How big is the problem? And what does this mean for the metabolomics community as a whole?
This is one part of a much bigger problem in biomarker assignment, quantification, and validation – especially for novel disease markers. All biomarkers – especially those that are claimed to be novel compounds – need to be: (i) chemically and structurally validated (as we do in our paper on PAG and PAGly); (ii) quantitatively validated (ideally using an independent method or using synthetic standards – which is far from standard); (iii) statistically validated (i.e., N) has to be large enough to know that there is a real biological effect in humans taking into account, variables such as age, ethnicity, sex, diet, etc., and for disease markers; and (iv) clinically validated in an independent patient cohort.

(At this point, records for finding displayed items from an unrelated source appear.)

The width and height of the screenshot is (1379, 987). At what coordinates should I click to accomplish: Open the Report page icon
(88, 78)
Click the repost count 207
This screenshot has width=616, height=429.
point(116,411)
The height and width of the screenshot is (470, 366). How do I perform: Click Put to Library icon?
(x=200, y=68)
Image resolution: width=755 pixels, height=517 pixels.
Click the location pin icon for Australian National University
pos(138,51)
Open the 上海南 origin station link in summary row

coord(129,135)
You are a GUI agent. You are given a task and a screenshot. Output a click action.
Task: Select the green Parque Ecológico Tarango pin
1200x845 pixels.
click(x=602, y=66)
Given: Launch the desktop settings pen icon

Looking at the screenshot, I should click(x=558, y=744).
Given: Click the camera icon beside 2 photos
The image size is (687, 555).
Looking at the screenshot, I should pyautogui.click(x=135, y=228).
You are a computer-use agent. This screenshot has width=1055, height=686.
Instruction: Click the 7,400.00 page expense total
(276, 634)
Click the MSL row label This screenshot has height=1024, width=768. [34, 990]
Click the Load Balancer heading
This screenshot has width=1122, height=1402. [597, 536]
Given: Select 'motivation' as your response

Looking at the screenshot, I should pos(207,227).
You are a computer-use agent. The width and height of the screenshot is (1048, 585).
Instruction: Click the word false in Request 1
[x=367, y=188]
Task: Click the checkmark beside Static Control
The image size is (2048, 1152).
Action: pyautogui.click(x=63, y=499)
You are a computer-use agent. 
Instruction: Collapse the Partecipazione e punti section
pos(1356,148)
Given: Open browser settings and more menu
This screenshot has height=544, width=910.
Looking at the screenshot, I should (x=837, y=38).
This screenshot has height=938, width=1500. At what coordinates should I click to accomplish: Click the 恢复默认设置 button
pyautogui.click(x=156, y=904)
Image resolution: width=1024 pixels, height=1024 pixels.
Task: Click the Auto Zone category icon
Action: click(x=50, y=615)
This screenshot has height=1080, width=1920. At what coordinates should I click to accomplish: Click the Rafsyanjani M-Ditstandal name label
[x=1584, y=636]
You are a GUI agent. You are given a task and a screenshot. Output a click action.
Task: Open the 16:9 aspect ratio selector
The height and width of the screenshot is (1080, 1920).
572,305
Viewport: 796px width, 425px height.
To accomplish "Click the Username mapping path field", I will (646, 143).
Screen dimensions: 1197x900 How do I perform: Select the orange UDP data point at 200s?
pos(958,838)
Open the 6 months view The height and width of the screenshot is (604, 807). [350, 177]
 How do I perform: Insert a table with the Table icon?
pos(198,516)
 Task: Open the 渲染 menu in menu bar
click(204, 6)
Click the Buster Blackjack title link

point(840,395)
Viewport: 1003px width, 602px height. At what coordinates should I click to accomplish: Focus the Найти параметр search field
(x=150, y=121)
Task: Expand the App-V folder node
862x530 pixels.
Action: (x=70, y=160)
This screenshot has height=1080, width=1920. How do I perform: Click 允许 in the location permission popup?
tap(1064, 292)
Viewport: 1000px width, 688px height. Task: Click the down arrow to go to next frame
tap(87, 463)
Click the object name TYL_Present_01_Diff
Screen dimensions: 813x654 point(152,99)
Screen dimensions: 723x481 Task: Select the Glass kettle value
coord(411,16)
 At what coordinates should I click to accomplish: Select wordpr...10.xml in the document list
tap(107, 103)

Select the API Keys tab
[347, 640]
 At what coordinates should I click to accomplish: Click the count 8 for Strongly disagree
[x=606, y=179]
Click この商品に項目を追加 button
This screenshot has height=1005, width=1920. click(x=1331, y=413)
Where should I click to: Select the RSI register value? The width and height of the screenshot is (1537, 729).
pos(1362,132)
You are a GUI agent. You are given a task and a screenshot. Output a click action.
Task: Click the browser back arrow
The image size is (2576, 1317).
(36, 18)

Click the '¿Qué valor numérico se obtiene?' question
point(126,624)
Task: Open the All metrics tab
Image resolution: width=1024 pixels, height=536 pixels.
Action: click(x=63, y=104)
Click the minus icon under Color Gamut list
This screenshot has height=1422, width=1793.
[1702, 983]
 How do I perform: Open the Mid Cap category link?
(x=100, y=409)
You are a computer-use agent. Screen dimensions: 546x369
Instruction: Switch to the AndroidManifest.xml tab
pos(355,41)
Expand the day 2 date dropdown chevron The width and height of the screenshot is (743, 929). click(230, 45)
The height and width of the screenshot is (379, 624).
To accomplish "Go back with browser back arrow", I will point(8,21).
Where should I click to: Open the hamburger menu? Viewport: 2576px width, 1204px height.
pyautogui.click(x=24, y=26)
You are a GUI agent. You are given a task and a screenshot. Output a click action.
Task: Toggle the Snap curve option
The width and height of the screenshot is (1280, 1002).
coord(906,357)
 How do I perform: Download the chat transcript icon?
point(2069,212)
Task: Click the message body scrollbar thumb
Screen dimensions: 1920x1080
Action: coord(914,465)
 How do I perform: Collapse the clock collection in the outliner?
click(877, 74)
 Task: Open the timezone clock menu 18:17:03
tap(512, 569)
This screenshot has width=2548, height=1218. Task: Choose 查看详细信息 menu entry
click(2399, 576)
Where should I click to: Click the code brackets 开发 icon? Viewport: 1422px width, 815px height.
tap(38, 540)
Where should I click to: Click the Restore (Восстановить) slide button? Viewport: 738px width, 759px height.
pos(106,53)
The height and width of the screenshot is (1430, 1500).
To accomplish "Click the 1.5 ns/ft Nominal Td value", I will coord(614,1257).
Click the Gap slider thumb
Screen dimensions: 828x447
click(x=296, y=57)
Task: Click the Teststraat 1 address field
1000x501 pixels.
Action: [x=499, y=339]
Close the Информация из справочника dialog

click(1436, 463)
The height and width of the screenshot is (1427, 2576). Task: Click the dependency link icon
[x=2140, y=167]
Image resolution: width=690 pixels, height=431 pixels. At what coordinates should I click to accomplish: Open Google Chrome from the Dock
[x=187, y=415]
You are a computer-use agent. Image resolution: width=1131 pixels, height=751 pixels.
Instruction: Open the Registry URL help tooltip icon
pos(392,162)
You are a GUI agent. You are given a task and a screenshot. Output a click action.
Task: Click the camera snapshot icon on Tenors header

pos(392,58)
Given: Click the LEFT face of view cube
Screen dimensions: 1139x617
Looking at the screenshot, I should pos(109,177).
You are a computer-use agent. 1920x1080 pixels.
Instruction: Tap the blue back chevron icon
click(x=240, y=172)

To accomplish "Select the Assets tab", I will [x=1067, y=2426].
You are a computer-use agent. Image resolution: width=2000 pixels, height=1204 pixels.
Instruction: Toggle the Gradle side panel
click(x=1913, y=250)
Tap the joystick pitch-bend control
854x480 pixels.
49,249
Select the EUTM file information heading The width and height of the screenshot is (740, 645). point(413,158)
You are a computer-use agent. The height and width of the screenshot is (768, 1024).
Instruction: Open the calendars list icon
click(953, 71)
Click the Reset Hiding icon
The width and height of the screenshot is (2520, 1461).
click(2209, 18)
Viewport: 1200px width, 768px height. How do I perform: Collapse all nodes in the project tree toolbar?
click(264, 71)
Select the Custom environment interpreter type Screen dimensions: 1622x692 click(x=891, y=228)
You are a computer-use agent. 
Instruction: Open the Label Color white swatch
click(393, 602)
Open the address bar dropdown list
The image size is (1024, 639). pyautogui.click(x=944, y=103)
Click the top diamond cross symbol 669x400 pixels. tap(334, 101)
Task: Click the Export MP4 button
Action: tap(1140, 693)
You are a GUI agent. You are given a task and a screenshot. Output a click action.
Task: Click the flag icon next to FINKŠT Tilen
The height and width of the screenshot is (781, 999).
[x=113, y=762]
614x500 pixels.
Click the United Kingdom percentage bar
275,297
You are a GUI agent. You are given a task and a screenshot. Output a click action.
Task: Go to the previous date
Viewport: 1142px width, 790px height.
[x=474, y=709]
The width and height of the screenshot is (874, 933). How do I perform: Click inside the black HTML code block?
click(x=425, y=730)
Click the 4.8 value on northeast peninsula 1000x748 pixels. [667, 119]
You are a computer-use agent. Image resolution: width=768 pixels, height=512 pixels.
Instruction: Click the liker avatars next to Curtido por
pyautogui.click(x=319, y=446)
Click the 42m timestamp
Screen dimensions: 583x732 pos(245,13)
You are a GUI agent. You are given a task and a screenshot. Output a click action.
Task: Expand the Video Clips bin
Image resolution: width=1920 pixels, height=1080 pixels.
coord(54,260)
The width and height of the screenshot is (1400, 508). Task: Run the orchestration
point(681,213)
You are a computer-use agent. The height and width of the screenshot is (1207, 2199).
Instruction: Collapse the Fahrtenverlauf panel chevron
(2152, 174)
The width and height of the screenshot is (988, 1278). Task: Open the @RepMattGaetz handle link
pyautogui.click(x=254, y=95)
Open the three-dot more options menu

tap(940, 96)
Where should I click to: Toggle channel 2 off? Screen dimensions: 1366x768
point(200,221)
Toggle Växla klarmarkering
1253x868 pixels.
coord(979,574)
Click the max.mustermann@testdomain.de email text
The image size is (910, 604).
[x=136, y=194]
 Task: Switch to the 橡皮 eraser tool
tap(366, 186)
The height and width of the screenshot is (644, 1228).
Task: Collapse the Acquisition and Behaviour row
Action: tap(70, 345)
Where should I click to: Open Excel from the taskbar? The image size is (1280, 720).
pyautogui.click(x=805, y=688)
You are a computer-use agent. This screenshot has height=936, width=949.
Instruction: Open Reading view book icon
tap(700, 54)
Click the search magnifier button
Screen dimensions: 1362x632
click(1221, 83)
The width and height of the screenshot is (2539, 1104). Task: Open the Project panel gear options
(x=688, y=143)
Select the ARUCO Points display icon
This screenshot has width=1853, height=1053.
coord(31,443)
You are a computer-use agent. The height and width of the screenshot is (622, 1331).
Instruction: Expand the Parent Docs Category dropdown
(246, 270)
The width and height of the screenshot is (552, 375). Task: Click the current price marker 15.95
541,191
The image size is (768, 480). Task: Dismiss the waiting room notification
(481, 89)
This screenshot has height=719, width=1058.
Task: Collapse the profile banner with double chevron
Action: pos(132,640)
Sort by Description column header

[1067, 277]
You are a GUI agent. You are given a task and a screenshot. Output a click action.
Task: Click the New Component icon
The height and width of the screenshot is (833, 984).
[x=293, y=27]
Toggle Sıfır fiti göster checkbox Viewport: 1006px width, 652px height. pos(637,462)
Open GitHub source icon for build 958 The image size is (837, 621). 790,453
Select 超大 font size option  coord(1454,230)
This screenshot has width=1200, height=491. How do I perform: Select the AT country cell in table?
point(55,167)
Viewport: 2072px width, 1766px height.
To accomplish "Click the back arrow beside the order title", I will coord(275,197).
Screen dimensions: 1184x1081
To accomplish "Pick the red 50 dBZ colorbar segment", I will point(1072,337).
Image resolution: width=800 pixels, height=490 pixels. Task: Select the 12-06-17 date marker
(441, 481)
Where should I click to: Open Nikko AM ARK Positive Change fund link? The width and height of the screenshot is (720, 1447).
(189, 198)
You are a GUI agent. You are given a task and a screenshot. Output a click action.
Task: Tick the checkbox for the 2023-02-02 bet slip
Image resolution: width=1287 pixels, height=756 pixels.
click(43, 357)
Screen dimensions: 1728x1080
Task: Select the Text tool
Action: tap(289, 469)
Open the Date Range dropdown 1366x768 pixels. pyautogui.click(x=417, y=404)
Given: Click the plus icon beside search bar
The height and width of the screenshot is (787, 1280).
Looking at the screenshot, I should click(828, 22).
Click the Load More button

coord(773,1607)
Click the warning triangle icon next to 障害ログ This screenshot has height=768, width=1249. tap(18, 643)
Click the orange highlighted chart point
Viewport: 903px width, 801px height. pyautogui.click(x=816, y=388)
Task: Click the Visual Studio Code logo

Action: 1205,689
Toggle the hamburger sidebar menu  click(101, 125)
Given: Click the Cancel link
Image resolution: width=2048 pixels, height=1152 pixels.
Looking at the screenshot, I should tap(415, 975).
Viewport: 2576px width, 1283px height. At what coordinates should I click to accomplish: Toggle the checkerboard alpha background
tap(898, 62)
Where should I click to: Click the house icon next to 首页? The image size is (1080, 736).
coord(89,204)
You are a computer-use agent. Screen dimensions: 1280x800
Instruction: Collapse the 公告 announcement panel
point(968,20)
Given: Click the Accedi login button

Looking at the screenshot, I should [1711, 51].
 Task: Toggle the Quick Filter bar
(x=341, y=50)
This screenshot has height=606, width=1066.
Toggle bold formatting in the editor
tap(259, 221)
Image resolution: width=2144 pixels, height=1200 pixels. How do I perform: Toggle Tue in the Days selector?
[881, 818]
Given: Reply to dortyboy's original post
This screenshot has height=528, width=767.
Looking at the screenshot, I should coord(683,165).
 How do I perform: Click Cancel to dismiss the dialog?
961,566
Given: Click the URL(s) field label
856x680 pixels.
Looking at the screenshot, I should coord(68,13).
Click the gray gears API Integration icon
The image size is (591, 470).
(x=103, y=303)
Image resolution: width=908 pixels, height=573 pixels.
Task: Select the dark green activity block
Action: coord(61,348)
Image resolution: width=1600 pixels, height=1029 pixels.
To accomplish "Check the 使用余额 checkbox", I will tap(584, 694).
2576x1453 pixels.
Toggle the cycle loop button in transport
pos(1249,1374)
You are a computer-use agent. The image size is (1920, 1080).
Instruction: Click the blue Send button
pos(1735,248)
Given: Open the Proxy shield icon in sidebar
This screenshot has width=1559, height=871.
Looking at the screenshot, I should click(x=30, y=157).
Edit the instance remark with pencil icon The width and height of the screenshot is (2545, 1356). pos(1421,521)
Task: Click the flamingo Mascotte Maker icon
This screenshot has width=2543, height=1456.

All these validations need to be in place before any clinical translation can take place. Of course, doing stages (ii) and (iii) properly are really hard, but in the case of PAG and PAGly, a lot of people are failing at stage (i), which is a worry for the field in general. So yes there is a problem. We identified this type of error and multiple other challenges in data standardization over 20 years ago, and indeed we were the first to try and initialize the standardization of metabolic data reporting (see here).
What steps are needed to correct the current literature and prevent similar issues in the future?
In this case, I think that it is only necessary to evaluate the data being used in a particular biological argument – so are the study data correct or not, and if not, then it should of course not be used. But the rule is simple: if it is human, it is PAG, and if it is rodent, it is PAGly – other animal species would have to be selectively examined as amino acid conjugations are highly species specific and may include other amino acids as well (taurine conjugations and so on). A lot of this biochemistry was well known 50 or more years ago – when people had more time for academic rigor and indeed peer review. But a lot has been forgotten, if ever known, and a lot of older papers, which can represent many years of careful work, are not easily sourced in the literature databases.
If you could deliver one call-to-action to the metabolomics community, what would it be?
I would appeal to people to follow basic scientific principles, which include being able to prove every step of the scientific process is correct and fully documented. For example: correct analytical procedures, correct molecular assignment, correct and appropriate statistics with power calculations where possible or necessary, correct experimental design, and critically, biological and clinical cross validation.
This level of deep assignment rarely happens in most metabolic studies, even in top journals, and is non-existent where non-expert groups using 3rd party company analysis without the original data or 3rd party software… This doesn’t mean that the conclusions are necessarily wrong, but it makes them much less likely to be right. Metabolic pathway analysis and “systems pharmacology” used in conjugation with dodgy analytical chemistry (probably to make it look more “plausible”) opens a whole new can of worms, but that is another story.